▶ TASK STATEMENT
Each entry should be repeated exactly. Its pictures should not be.
-------- DATA
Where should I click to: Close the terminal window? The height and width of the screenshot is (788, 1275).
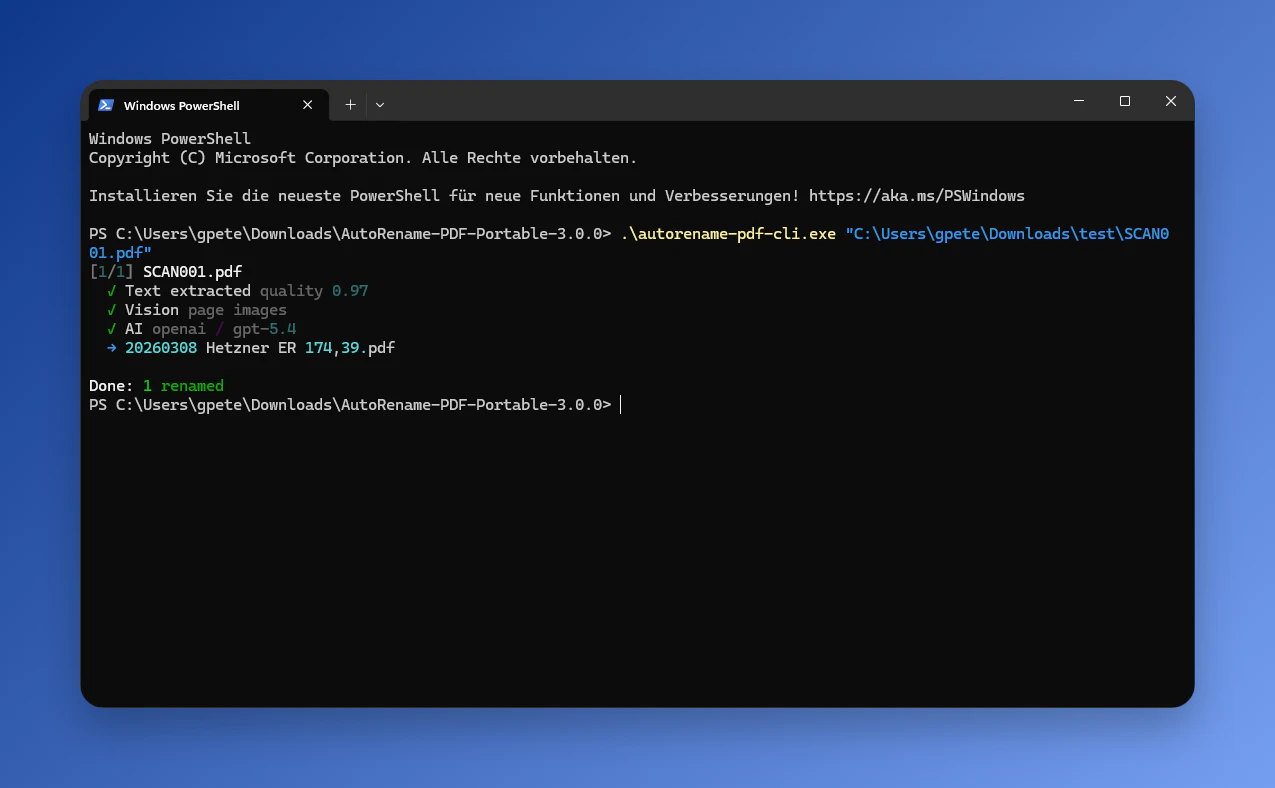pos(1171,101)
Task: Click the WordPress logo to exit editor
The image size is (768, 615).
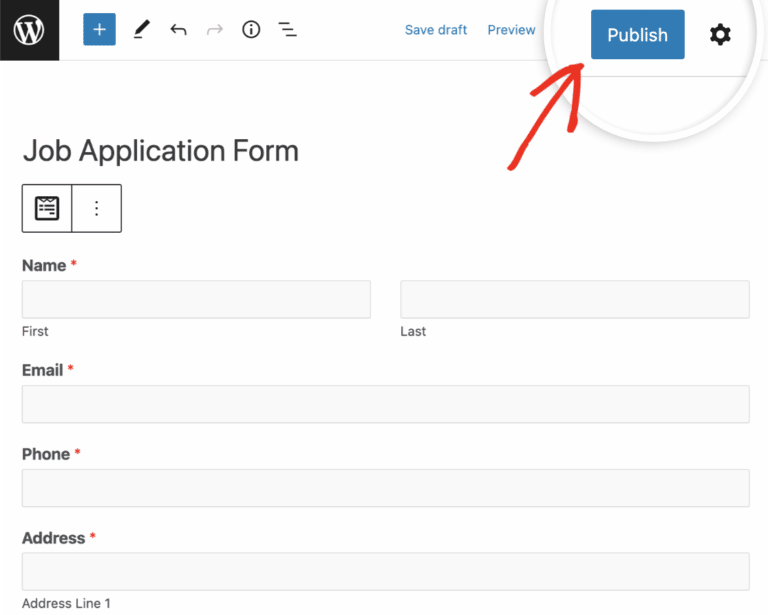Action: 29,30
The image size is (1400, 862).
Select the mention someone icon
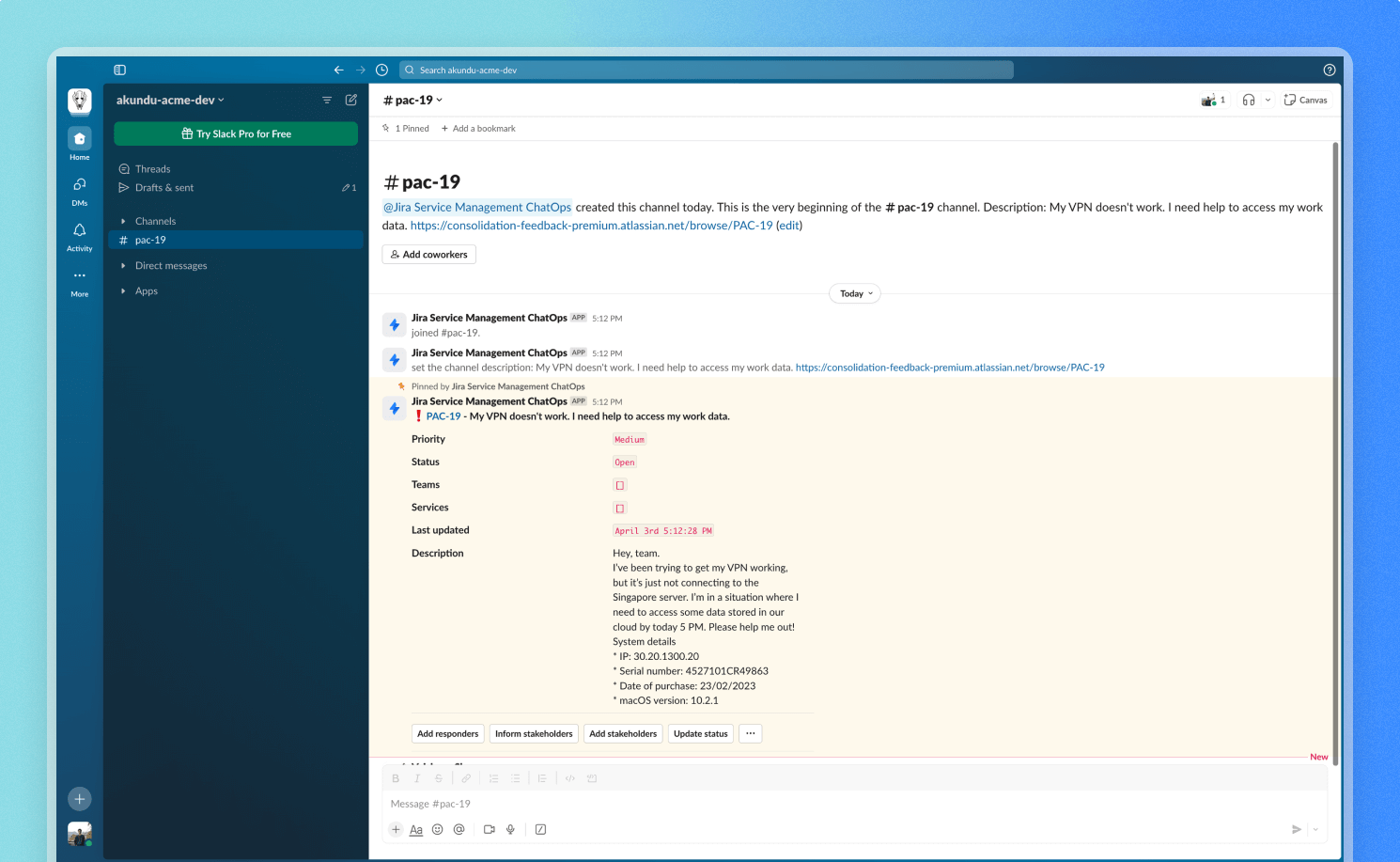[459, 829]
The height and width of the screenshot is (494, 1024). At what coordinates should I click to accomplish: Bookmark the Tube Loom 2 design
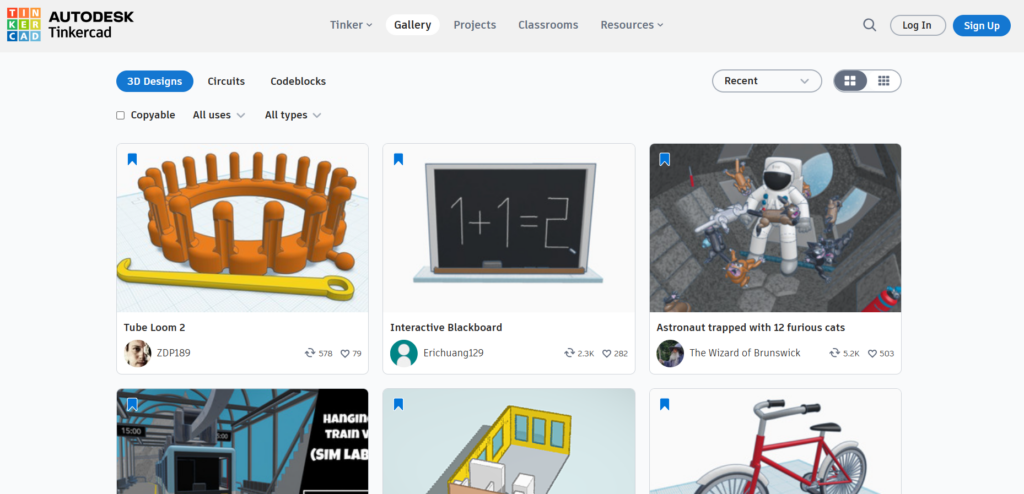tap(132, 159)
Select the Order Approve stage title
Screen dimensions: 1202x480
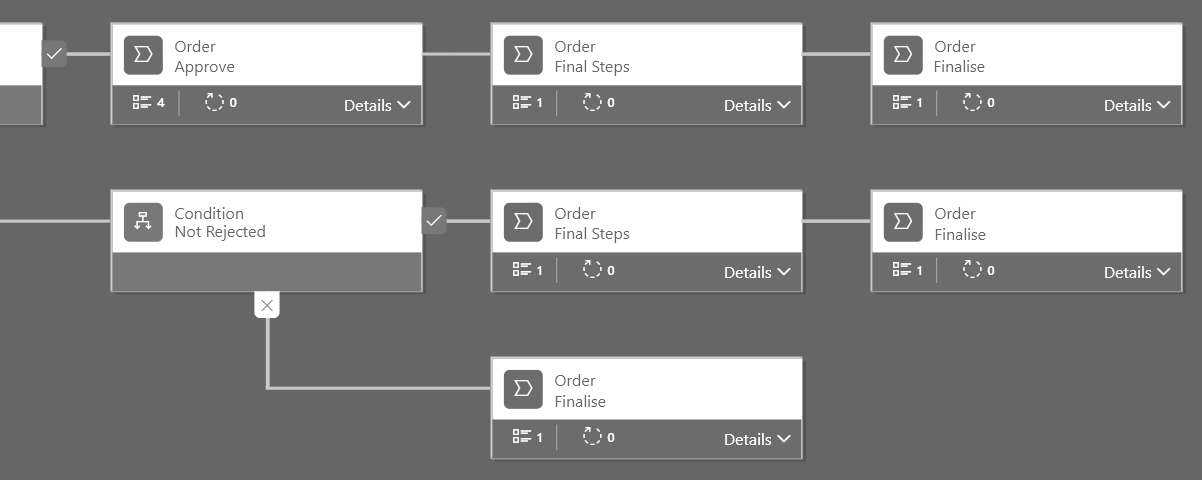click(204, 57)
----------------
▶ ANSWER BOX
Where should I click to: Close the terminal window? The height and width of the screenshot is (788, 1275).
pos(1171,101)
Task: Click the WordPress logo to exit editor
The image size is (768, 615).
Action: 29,30
The image size is (1400, 862).
Select the mention someone icon
[459, 829]
The height and width of the screenshot is (494, 1024). At what coordinates should I click to accomplish: Bookmark the Tube Loom 2 design
tap(132, 159)
Select the Order Approve stage title
Screen dimensions: 1202x480
click(204, 57)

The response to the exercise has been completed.